Will the Bull Market Continue into 2026? History Points to “Short Bears, Long Bulls”

Will the Bull Market Continue into 2026? History Points to “Short Bears, Long Bulls”
Published on: Dec 21, 2025

The S&P 500 has now entered the third year of its current bull run and is on track to post a third consecutive annual gain. While the rally is widely attributed to the tech sector—led by artificial intelligence (AI) and epitomized by the “Magnificent Seven,” whose shares have multiplied over the past three years—recent volatility and signs of sector rotation have left investors wondering: Can this bull market last into 2026?

Rather than speculating on short-term swings, a clearer answer may lie in a consistent historical pattern of U.S. stock markets: bear markets are often short and sharp, while bull markets tend to be long-lasting.

Historical Pattern: “Short Bears, Long Bulls”

Looking back over the past half-century, this trend stands out. According to research by Ryan Detrick, Chief Market Strategist at Carson Group, since 1974 there have been five bull markets that reached the same stage as the current one—having lasted into a third year or longer. Each of them extended well beyond that point:

Bull Market Period Duration
Oct 1974 – Nov 1980 Over 6 years
Aug 1982 – Aug 1987 5 years
Dec 1987 – Mar 2000 Over 12 years
Oct 2002 – Oct 2007 5 years
Mar 2009 – Feb 2020 Nearly 11 years

This suggests that, historically, once a bull market survives into its third year, it is more common than not for it to continue advancing—often for several more years. The current bull market finds itself at precisely such a juncture.

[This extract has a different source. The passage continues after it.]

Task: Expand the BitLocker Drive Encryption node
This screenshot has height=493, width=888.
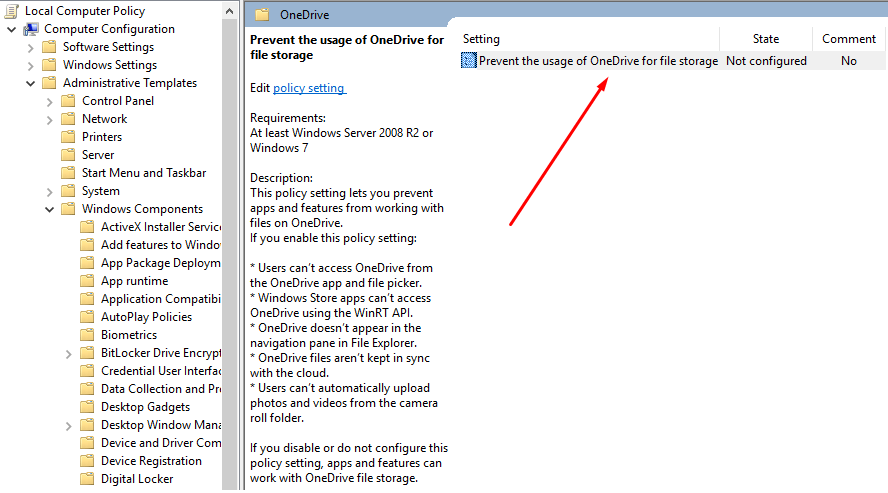Action: [69, 354]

Pillars of the Rally: AI Boom and Fundamentals

Historical trends are not merely abstract—they require fundamental support. The core driver of this bull market, artificial intelligence, has moved from concept to large-scale commercialization and profit generation. For instance, Amazon Web Services (AWS) has reached an annual revenue run rate of $132 billion, heavily fueled by AI demand, while Nvidia’s annual revenue surpassed $130 billion, underscoring the tangible growth brought by this technological revolution.

Although high valuations have led to pullbacks in some AI stocks, sparking bubble concerns, and money has recently rotated into other sectors, such moves are typical technical adjustments and healthy rotations within a prolonged bull cycle.

Implications for Investors

The historical tendency toward extended bull markets, combined with the transformative impact of AI, offers an optimistic lens for the 2026 outlook. Of course, history does not repeat exactly, and unforeseen risks remain.

For long-term investors, however, the key takeaway may be this: timing market peaks and troughs is notoriously difficult, whereas the long-term upward trajectory of equities has been consistently validated over time. Instead of fixating on short-term volatility, focusing on high-quality companies and structural growth themes—and holding them through cycles—may prove to be the most prudent strategy. However the market moves in 2026, that approach remains a steadfast path to potential investment success.